Andrew Tillett-Saks, a lead organizer, said the group doesn't see why The Procaccianti Group (TPG), which purchased the hotel in 2012, should continue receiving city tax breaks while exploiting its workers.
While Tillett-Saks said he is involved in the drive by hotel employees to win union representation, he insisted that that effort had nothing to do with Wednesday's protest.
Details of the tax stabilization agreement, reached in about 2003, were not immediately available from city officials Wednesday night, but Tillett-Saks said he believed it amounted to $8 to $10 million spread out over the next 12 to 14 years.

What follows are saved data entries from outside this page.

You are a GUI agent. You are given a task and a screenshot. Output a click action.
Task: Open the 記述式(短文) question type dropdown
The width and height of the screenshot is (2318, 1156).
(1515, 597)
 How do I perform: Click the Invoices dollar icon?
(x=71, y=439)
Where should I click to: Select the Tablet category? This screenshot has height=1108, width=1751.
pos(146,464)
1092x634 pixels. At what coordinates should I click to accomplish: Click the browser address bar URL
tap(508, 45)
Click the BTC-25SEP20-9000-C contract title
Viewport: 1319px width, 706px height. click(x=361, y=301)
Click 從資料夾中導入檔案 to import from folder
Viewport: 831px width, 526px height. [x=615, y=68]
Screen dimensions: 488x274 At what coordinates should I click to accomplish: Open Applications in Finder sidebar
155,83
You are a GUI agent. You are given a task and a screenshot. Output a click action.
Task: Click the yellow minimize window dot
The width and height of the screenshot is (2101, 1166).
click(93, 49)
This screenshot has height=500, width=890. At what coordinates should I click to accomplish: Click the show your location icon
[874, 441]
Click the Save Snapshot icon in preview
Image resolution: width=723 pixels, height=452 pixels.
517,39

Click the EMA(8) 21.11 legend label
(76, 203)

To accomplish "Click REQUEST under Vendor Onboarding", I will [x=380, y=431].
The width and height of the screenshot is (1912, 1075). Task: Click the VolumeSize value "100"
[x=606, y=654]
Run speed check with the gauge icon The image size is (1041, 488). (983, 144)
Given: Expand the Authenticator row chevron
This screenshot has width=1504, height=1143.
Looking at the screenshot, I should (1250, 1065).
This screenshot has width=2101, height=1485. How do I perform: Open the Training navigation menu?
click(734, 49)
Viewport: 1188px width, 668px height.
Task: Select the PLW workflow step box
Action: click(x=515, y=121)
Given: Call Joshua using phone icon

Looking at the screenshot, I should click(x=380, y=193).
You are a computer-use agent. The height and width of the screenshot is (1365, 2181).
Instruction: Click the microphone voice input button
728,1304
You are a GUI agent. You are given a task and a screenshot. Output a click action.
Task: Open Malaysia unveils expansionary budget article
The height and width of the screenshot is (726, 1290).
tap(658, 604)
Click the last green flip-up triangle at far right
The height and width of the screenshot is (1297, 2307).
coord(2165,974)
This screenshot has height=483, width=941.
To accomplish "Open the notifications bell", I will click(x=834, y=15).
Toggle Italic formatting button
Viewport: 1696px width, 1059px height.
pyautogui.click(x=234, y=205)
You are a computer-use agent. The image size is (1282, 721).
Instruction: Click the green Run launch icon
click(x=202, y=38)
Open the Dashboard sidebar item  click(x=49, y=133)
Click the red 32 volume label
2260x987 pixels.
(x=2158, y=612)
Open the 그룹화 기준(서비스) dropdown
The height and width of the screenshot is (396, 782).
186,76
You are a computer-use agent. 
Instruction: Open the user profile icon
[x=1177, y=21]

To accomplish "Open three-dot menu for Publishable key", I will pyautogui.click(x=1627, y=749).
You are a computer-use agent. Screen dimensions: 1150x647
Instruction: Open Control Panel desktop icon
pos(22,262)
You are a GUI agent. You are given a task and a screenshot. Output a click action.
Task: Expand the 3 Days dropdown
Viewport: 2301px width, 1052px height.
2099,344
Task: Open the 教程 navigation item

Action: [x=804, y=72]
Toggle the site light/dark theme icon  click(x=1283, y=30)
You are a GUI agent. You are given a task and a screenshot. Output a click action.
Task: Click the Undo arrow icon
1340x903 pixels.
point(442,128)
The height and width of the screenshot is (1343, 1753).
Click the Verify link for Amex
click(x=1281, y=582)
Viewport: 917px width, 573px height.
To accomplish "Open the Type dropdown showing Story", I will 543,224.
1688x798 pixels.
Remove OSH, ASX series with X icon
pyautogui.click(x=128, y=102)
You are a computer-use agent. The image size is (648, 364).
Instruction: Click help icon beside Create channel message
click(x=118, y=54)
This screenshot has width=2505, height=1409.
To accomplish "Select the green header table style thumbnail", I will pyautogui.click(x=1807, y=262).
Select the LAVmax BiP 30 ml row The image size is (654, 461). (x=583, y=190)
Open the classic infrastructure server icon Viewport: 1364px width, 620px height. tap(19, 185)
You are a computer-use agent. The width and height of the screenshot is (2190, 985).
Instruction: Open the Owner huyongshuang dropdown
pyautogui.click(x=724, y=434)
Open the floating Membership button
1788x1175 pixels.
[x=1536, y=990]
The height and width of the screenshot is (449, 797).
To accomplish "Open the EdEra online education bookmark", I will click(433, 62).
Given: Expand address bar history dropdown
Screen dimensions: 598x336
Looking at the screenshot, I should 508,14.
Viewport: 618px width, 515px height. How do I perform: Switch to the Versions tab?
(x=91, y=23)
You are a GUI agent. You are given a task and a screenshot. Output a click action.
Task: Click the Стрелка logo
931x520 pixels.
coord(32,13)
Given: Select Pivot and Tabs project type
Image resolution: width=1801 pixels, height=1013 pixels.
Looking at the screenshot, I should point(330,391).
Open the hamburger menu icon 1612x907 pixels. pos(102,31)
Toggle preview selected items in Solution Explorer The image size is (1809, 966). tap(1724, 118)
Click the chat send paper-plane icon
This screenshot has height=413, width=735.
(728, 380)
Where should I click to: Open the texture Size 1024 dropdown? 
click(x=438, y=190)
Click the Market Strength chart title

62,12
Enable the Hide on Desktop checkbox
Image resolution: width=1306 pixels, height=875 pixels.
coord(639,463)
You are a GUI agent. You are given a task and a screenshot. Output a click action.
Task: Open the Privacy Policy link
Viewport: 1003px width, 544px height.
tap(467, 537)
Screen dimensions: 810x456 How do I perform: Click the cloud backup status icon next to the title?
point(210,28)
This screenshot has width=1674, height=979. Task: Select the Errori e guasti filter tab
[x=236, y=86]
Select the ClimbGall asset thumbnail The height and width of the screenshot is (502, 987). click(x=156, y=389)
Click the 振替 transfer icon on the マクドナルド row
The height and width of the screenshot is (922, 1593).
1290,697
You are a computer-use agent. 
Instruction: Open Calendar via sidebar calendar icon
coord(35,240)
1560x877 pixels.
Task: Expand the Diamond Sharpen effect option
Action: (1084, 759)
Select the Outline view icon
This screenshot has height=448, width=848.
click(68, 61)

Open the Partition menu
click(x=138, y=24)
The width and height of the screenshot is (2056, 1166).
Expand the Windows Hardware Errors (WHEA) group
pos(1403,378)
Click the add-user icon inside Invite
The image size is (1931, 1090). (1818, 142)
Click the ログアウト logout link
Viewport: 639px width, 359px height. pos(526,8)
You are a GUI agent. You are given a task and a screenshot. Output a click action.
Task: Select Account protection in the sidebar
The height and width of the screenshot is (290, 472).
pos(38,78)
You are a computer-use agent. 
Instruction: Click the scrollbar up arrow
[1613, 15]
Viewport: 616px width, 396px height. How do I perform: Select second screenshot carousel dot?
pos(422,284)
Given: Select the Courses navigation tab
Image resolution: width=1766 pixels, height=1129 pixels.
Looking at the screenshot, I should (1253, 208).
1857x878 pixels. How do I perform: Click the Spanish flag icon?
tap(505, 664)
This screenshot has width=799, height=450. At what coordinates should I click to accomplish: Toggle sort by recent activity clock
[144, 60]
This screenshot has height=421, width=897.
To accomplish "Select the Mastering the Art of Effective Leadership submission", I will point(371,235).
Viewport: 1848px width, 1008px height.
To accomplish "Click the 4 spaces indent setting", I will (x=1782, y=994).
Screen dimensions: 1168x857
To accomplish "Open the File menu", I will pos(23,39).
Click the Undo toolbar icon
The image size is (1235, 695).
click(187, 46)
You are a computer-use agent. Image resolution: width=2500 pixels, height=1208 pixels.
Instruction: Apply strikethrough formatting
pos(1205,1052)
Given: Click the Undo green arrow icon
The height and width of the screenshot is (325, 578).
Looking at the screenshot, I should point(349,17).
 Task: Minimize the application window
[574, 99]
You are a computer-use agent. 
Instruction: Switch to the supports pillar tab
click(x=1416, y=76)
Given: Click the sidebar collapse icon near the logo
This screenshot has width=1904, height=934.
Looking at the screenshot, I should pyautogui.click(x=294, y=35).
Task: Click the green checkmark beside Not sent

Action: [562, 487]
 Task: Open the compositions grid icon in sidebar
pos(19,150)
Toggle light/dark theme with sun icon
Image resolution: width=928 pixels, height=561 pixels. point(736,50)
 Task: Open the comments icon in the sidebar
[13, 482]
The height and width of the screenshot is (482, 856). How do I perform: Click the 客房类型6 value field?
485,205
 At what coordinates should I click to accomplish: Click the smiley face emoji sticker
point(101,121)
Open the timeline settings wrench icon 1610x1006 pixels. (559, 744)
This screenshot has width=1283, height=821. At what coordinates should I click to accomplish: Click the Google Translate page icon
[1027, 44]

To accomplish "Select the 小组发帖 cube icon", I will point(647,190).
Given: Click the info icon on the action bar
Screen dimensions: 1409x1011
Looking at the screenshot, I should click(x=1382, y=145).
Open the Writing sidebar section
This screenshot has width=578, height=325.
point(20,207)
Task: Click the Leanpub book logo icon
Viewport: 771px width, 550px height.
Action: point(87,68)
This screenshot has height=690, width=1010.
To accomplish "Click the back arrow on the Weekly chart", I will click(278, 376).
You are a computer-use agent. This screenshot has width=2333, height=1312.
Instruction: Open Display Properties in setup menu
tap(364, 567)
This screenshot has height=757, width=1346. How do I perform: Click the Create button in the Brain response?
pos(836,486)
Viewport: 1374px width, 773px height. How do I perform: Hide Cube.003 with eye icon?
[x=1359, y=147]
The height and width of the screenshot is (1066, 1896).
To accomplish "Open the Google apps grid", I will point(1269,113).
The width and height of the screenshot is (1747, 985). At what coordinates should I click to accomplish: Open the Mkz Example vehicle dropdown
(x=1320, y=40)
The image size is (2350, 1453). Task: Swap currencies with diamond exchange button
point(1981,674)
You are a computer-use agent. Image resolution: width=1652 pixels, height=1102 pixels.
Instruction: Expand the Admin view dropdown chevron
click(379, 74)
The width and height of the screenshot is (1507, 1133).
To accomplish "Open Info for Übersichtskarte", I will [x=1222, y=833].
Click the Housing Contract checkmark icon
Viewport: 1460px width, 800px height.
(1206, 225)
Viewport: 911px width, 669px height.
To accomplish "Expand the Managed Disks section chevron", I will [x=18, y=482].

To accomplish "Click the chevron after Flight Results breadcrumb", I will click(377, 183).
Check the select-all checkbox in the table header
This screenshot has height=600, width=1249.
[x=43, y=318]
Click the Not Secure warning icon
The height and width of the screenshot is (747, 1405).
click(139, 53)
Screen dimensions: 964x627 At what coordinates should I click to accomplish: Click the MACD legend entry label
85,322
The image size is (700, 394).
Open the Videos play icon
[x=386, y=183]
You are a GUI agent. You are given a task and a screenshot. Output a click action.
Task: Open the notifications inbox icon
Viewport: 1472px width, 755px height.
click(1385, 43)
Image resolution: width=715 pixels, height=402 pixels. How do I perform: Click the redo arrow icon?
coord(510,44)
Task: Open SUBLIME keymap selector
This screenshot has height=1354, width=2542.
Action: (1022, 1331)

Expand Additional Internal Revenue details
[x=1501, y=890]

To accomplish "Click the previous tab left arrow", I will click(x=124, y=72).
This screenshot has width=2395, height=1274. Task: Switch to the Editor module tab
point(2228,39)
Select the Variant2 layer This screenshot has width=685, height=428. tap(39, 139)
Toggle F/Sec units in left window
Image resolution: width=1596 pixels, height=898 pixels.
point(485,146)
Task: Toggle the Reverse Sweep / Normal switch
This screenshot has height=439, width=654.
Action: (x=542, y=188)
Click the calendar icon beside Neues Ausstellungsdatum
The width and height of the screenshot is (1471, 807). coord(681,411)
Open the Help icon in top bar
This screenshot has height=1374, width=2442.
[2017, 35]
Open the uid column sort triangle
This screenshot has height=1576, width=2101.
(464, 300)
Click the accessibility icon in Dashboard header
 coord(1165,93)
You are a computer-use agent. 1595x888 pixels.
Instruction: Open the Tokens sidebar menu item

When the city signed a tax stabilization agreement in the early 2000's, it was described as a critical piece in the effort by Denver-based Sage Hospitality Resources to turn the hulking Masonic Temple, that had sat abandoned since 1929, into a luxury hotel.
Reached by phone Wednesday night, Councilman Luis Aponte said Sage appeared to be living up its agreement to create good jobs with benefits, but things changed when TPG took over in 2012 and cut jobs and benefits. He noted that there's now a proposal before the city council to look at all of the city's tax stabilization agreements, and he said he doesn't think a that a firm that has been treating its workers so poorly should continue receiving tax breaks.
A spokesman for TPG could not be reached Wednesday night.